__Arbeitsaufträge__.
a - Geben Sie den Lesetext zur Kinderzahnarztpraxis zwischen „Eine Gemeinschaftszahnarztpraxis bewarb“ und „Werbung – ohne Erfolg.“, einschließlich, wieder und ersetzen Sie dabei „Zahnärztekammer“ durch „Landeszahnärztekammer“.
b - Beantworten Sie zum Lesetext über die Kinderzahnarztpraxis:
(i) Was versprach die Praxis in ihrem Internetauftritt unter anderem?
(ii) Welches Gericht gab der Klage statt?
(iii) Was verlangte die Kammer vor dem BGH?
c - Führen Sie den Lesetext zur Werbung als Kinderzahnarztpraxis im Anschluss an seinen letzten Satz fort.

__Lesetext__.
◆ ◆ ◆ ◆
Mit "Kinderzahnarztpraxis" geworben

Eine Gemeinschaftszahnarztpraxis bewarb sich in ihrem Internetauftritt als "Kinderzahnarztpraxis in der …Straße" und versprach dem Kind bzw. dessen Eltern unter anderem „Abenteuer im Wartezimmer“ und die Bereitschaft, auf die individuellen Bedürfnisse des Kindes bei der Behandlung einzugehen. Die zuständige Zahnärztekammer mahnte die Praxis wegen Irreführung des Verbrauchers ab. Das Landgericht Düsseldorf gab der Klage statt, das Oberlandesgericht wies sie ab. Die Kammer verlangte nun vor dem BGH die Unterlassung dieser Werbung – ohne Erfolg.
◆ ◆ ◆ ◆
__Extrahierte Datensätze__.
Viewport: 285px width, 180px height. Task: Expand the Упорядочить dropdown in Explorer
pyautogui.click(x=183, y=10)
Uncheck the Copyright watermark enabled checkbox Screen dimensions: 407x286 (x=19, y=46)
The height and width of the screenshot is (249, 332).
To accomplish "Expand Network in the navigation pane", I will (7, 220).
◆ ◆ ◆ ◆
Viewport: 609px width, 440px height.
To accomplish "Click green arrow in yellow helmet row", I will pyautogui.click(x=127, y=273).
◆ ◆ ◆ ◆
__Lösungen__.
a -
Eine Gemeinschaftszahnarztpraxis bewarb sich in ihrem Internetauftritt als "Kinderzahnarztpraxis in der …Straße" und versprach dem Kind bzw. dessen Eltern unter anderem „Abenteuer im Wartezimmer“ und die Bereitschaft, auf die individuellen Bedürfnisse des Kindes bei der Behandlung einzugehen. Die zuständige Landeszahnärztekammer mahnte die Praxis wegen Irreführung des Verbrauchers ab. Das Landgericht Düsseldorf gab der Klage statt, das Oberlandesgericht wies sie ab. Die Kammer verlangte nun vor dem BGH die Unterlassung dieser Werbung – ohne Erfolg.

b -
(i) „Abenteuer im Wartezimmer“ und die Bereitschaft, bei der Behandlung auf die individuellen Bedürfnisse des Kindes einzugehen.
(ii) Das Landgericht Düsseldorf.
(iii) Die Unterlassung dieser Werbung.

c -
Keine Irreführung des Verbrauchers gegeben

Der Durchschnittsverbraucher, so die Karlsruher Richter (Az.: I ZR 217/20) im Einklang mit den Berufungsrichtern, versteht unter einer Kinderzahnarztpraxis, dass die Zahnärzte die Praxis kindgerecht ausstatten und dass sie bereit sind, auf ihre kleinen Patienten in besonderer Weise eingehen. Besondere Fachkenntnisse im Bereich der Kinderzahnheilkunde oder Kinderpsychologie erwarte der Werbeadressat nicht. Die Eltern kennen nach Ansicht des I. Zivilsenats den Begriff des Fachzahnarztes und die Voraussetzungen zum Erwerb dieses Titels nicht. Eine Irreführung im Sinne der §§ 3, 5 Abs. 1 UWG liege daher nicht vor.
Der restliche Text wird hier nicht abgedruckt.